[[ Passage open ]]
Translate

Monday, March 10, 2014

Morning Sickness Update-13w2d

So I won't post weights, but at the beginning of 2013 I weighed an unhealthy amount--all weight that I gained after being married. I use to be healthy and fit. I wanted that back. I was disgusted with how much weight I had gained. I wanted to get to a certain weight by June and field camp helped me lose that weight even though my mind wasn't focused on "ooh, look how much I lost." I lost 10 pounds at field camp (6 weeks) and I was feeling pretty much back in shape, just not at the weight I wanted.

I got pregnant with Angel #1 at the end of May 2013 and I was happy with my weight loss. After losing Angel #1 in July I honestly didn't care about my weight, but I did want to eventually lose more before conceiving again. At this time the Gunnell family had this huge hype about the Medifast diet, which really does work. Everyone was getting in shape. I felt like I was in limbo...I yearned to reach a healthy weight again, but miscarriages do awful things to your mind and sometimes to your body. I also just wanted to try again to bring a child into this world and after one miscarriage I didn't want to waste much time.
[[ Passage closed ]]
## Task item
Copy the portion of the weight and pregnancy post from "So I won't post" up to and including "weight I wanted." word for word.
[[ Provided material open ]]
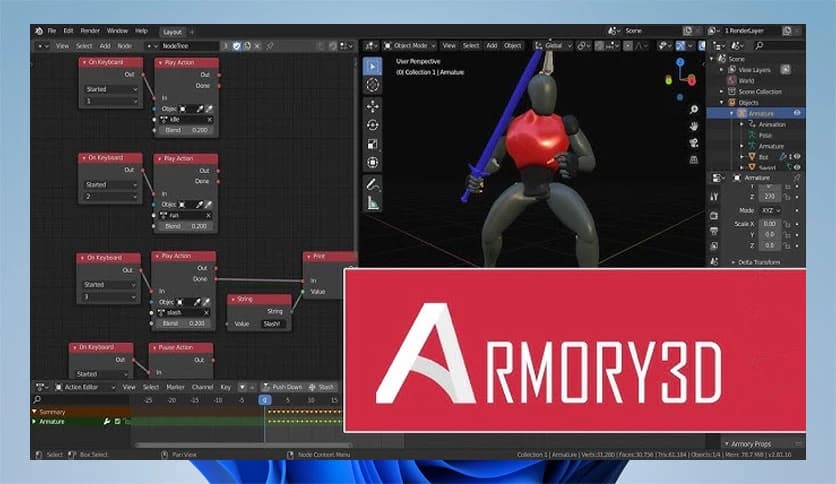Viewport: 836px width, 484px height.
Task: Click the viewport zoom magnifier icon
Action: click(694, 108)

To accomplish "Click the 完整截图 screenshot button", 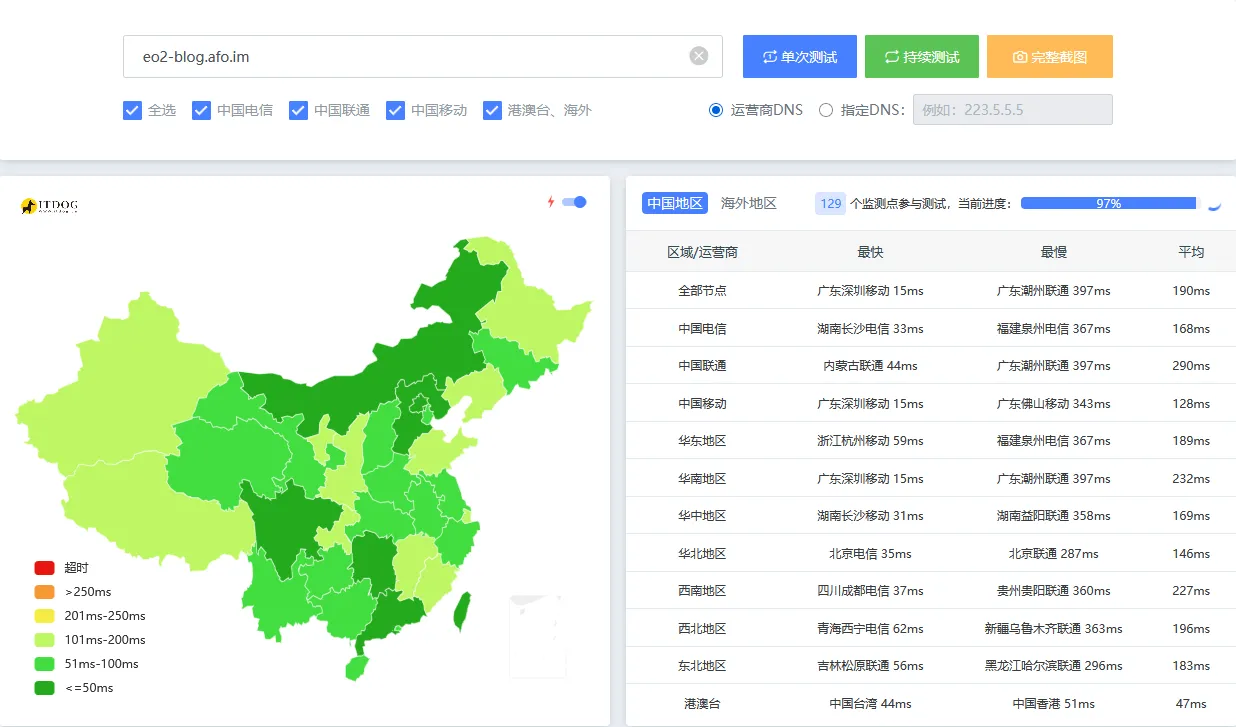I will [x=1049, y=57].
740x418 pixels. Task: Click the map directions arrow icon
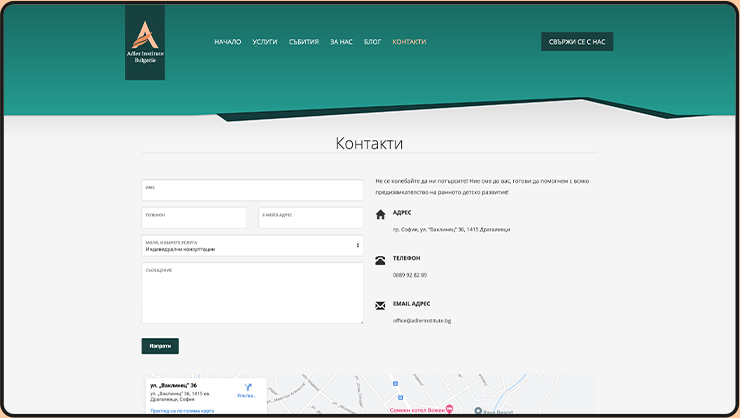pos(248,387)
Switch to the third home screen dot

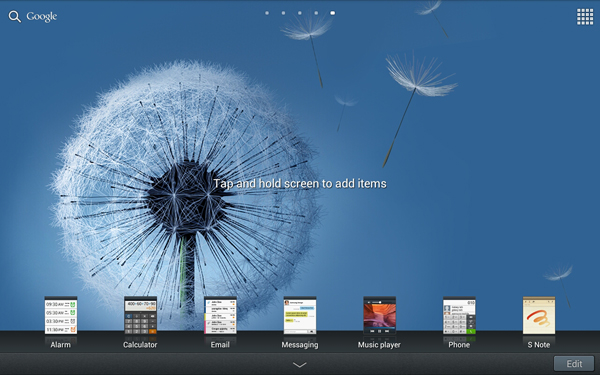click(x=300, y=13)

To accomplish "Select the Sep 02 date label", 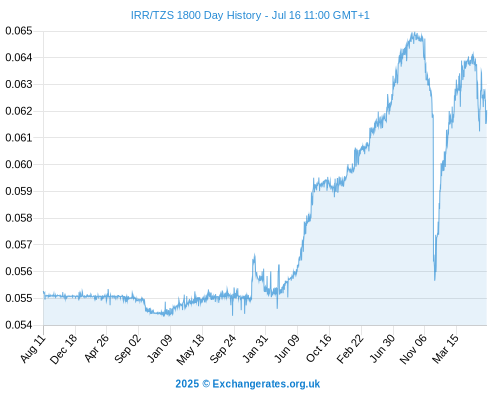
[[ Provided material closed ]]
## Response to the task
So I won't post weights, but at the beginning of 2013 I weighed an unhealthy amount--all weight that I gained after being married. I use to be healthy and fit. I wanted that back. I was disgusted with how much weight I had gained. I wanted to get to a certain weight by June and field camp helped me lose that weight even though my mind wasn't focused on "ooh, look how much I lost." I lost 10 pounds at field camp (6 weeks) and I was feeling pretty much back in shape, just not at the weight I wanted.